Among the productive gene sets, we did not observe statistically significant differences in D segment usage by family (Figures 1, 2). The NP genes, however, did differ significantly from each of the three productive gene sets. We also observed significant enhancements of 33% and 136% in the number of apparent inverted D-segments used in the A and RA genes, respectively, relative to the P genes (p = 0.02).

Somatic Mutations

We observed significantly higher mutation frequencies of 4.7% and 4.9% for the A and RA genes, respectively, compared to the P genes (p < 10-10). These values represent a 46% and 47% relative increase over the observed mutation frequency for the P genes of 3.2%. Despite higher mutation frequencies, we did not observe a significant difference in the ratio of non-synonymous to synonymous mutations in the three gene sets (Figure 3). Mutation frequencies were calculated from observed mutations within the V segment only of each Ig gene.
Figure 3

Analysis of somatic mutations and N-nucleotides among the functional datasets. P-values for chi-square analyses between the functional Ig datasets with respect to mutation frequency, mutation types, and ratio of N-nucleotides to germline-encoded nucleotides.

CDR3 length

We observed mean CDR3 lengths of 15.49 aa, 15.58 aa, and 15.35 aa for the P, A, and RA genes, respectively (Figure 4). The differences among these means are not statistically significant. We did, however, observe a statistically significantly increased CDR3 length in the NP genes compared to each of the productive gene sets. Plotting the cumulative distribution functions for the CDR3 data for each gene set shows that the CDR3 lengths of the P, A, and RA genes are distributed similarly, while the distribution of lengths for NP gene CDR3 lengths differs (Figure 5).
Figure 4

Analysis of CDR3. Mean numbers of N-nucleotides in the two junctions, and mean CDR3 length. p-values are based on chi-square analyses.

Figure 5

Cumulative Distribution Functions for CDR3 Length. The empirical cumulative distribution functions for CDR3 length for the four datasets plotted together. The functional gene sets, P, A, and RA, all have similar cumulative distribution functions for CDR3 length.

N-nucleotide Frequency

We observed significant differences for the mean N-nucleotide tract lengths in both the V-D and D-J junctions among the four gene sets (Figure 4). In particular, the A, RA, and NP sequences differed significantly from the P sequences, with relative increases of 14%, 9%, and 24%, respectively, in the V-D junction and relative increases of 26%, 21%, and 17%, respectively, in the D-J junction. In neither junction did we observe differences among the A, RA, and NP sequences sets.

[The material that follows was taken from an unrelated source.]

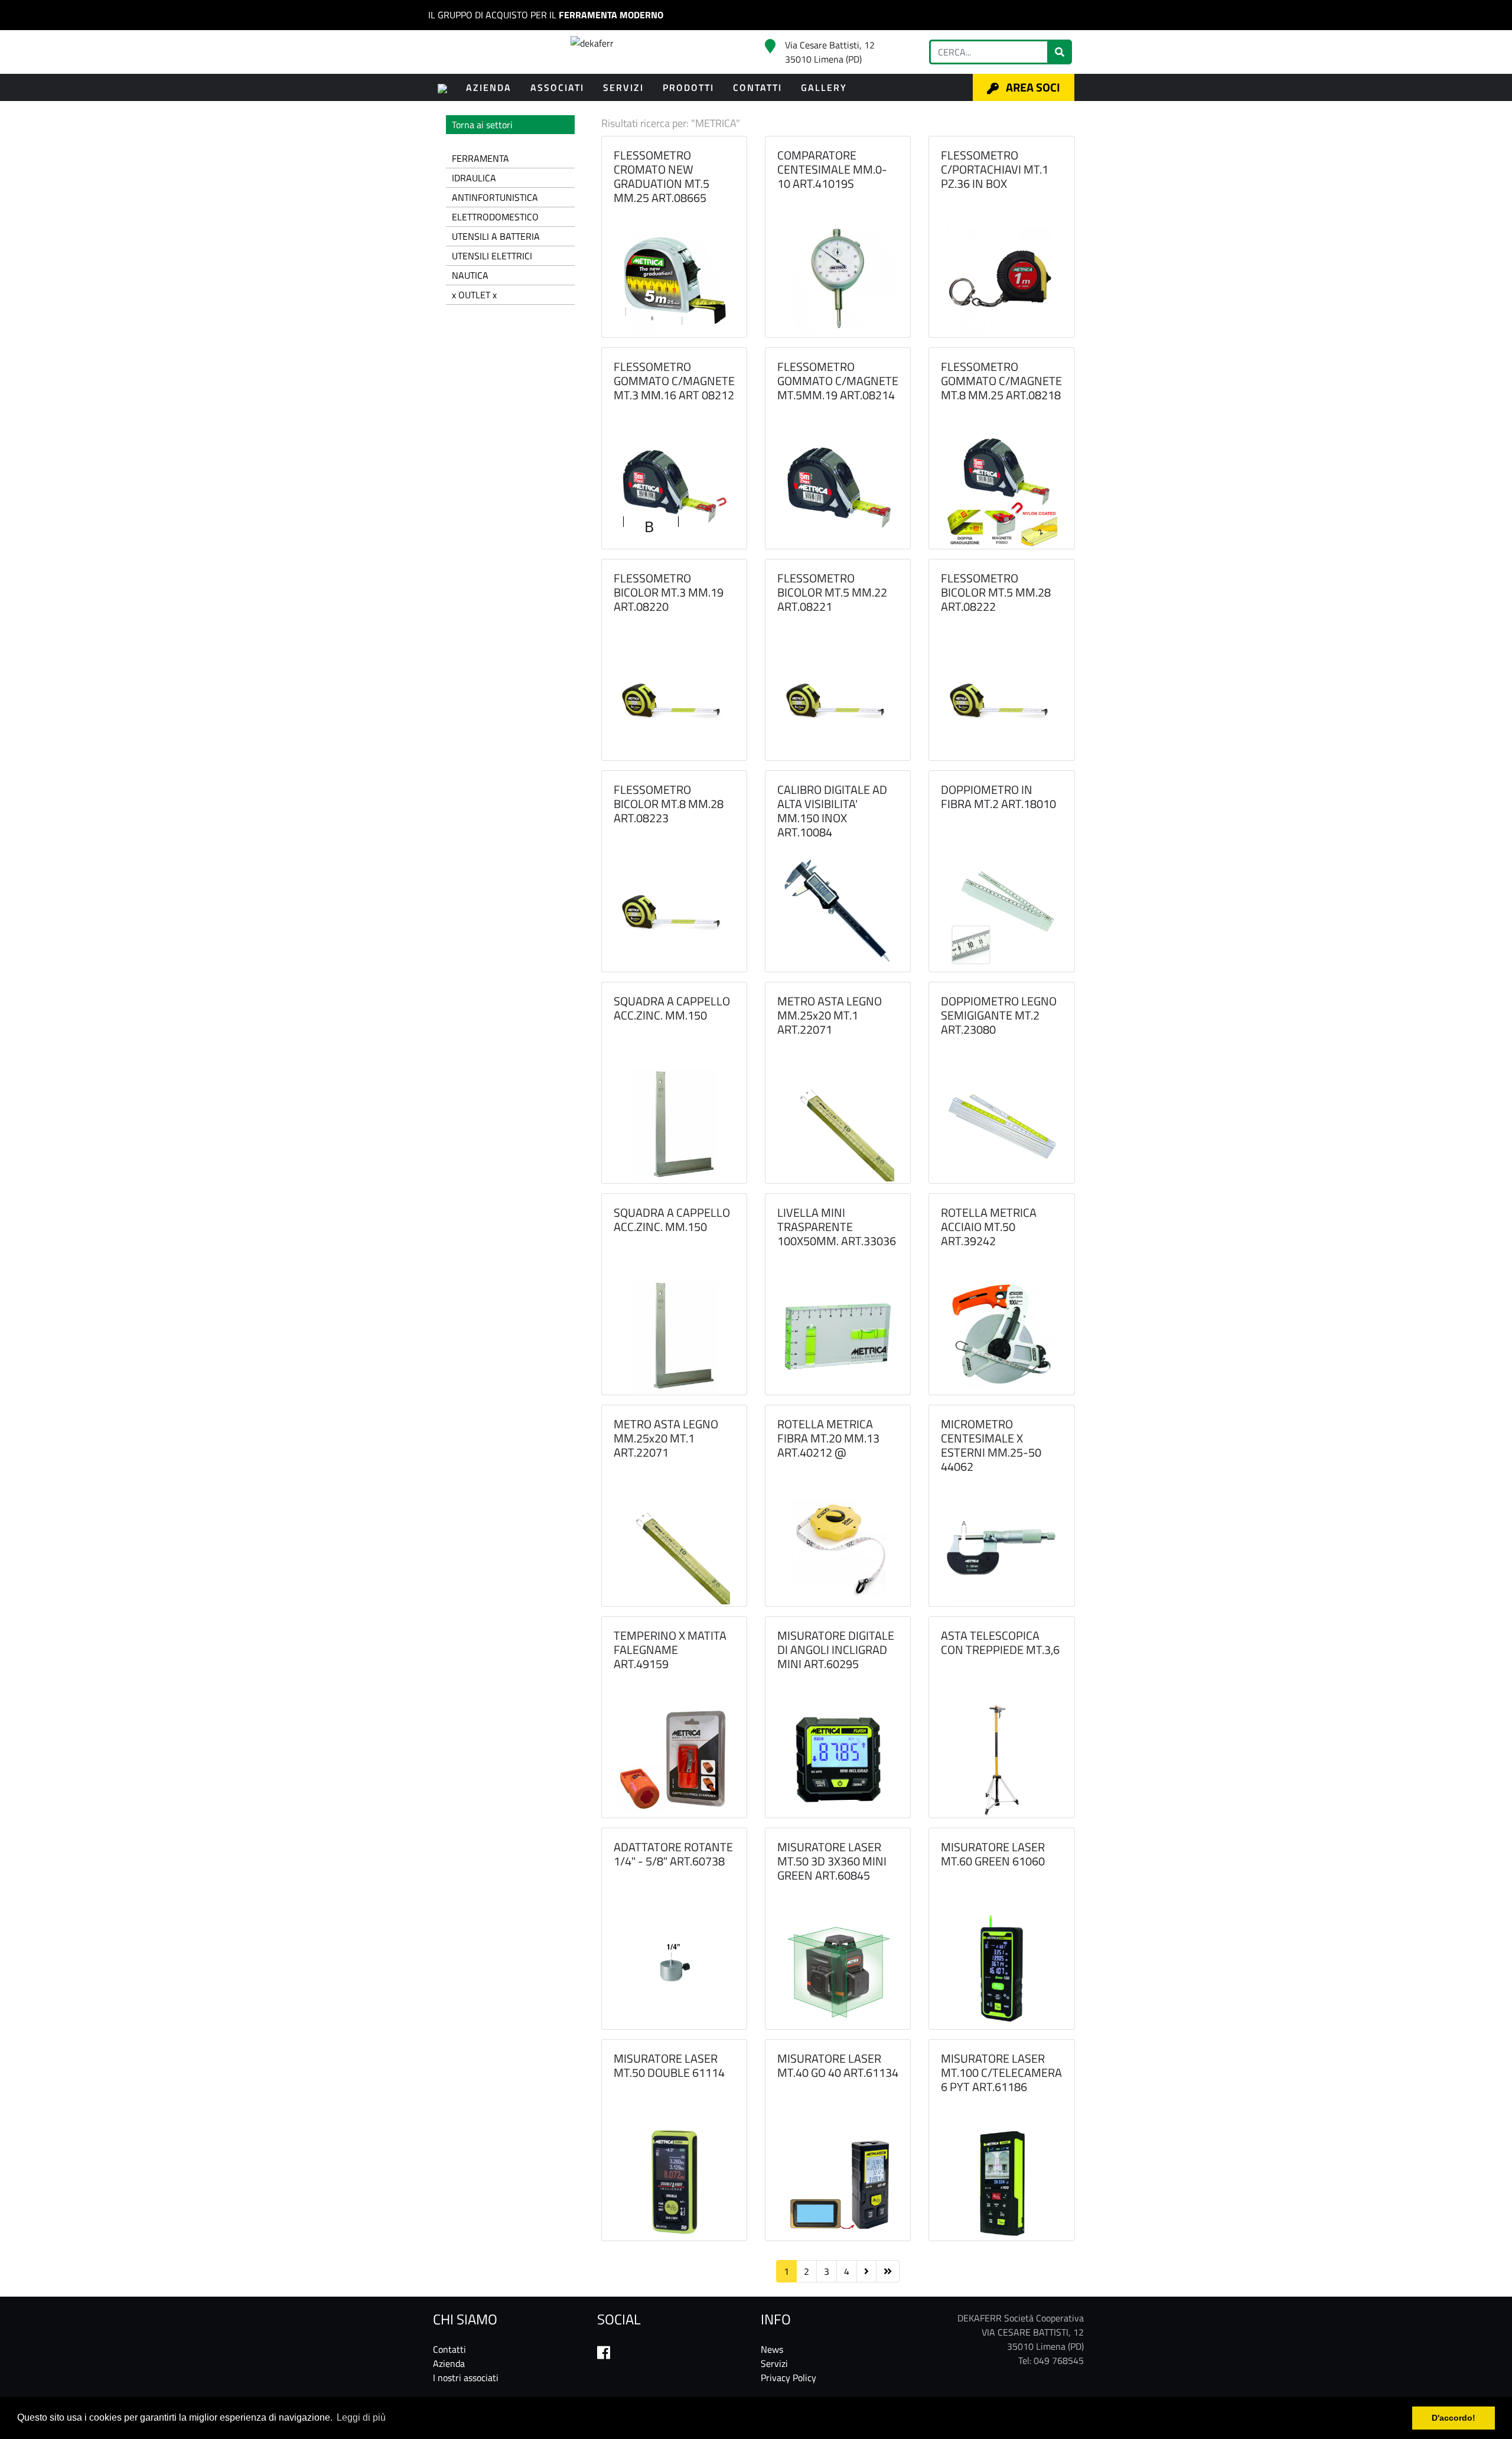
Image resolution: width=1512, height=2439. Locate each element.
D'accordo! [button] (1453, 2417)
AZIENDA (488, 87)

We further computed the ratio of N-nucleotides to germline-encoded nucleotides in each of the three productive gene sets. Figure 4 shows the mean ratios and indicates that there is a statistically significant difference in these mean ratios between the A and RA genes relative to the P genes, but that no such difference exists between the A and RA genes.

Discussion

In spite of selection against B cells bearing autoreactive antigen receptors during ontogeny in the bone marrow, substantial frequencies of autoreactive B cells in the periphery are observed. There are two hypotheses, not mutually exclusive, to account for this fact. One such hypothesis holds that such selection is intrinsically leaky, and that autoreactivity in the periphery is due largely to original autoreactivity that has slipped through the selective filter. The other hypothesis does not depend on leakiness of central B cell tolerance, but instead relies on the generation of autoreactivity by somatic mutations incorporated after primary B cell development.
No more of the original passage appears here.